**What to produce:**
All that should be output is the block of lines below from the line with "Image resolution: width=1372" to the line with "Choose XUSD stablecoin option", both included, exactly as written.

**Record set:**
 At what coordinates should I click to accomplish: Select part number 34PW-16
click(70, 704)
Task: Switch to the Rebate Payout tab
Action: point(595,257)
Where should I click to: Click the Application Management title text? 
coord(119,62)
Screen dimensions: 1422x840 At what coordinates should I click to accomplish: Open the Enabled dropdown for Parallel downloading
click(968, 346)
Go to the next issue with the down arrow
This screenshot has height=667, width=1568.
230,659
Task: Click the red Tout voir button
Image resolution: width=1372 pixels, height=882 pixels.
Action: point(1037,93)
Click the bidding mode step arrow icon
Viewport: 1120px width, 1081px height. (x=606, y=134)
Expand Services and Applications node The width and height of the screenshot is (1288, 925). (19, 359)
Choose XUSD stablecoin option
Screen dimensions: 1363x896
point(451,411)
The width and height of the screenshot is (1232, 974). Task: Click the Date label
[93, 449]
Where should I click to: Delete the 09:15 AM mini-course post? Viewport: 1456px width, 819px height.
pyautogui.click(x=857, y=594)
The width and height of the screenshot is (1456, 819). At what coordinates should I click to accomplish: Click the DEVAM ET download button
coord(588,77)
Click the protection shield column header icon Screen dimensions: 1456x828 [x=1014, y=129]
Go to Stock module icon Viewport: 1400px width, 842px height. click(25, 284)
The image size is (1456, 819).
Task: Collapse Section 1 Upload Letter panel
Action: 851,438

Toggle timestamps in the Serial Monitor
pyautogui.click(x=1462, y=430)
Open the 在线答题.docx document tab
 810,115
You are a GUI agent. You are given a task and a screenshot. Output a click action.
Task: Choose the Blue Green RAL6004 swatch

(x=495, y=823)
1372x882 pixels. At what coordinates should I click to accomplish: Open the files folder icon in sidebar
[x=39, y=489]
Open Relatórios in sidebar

**Problem solution:**
Image resolution: width=1372 pixels, height=882 pixels.
Action: point(1037,93)
Click the bidding mode step arrow icon
Viewport: 1120px width, 1081px height. (x=606, y=134)
Expand Services and Applications node The width and height of the screenshot is (1288, 925). (19, 359)
Choose XUSD stablecoin option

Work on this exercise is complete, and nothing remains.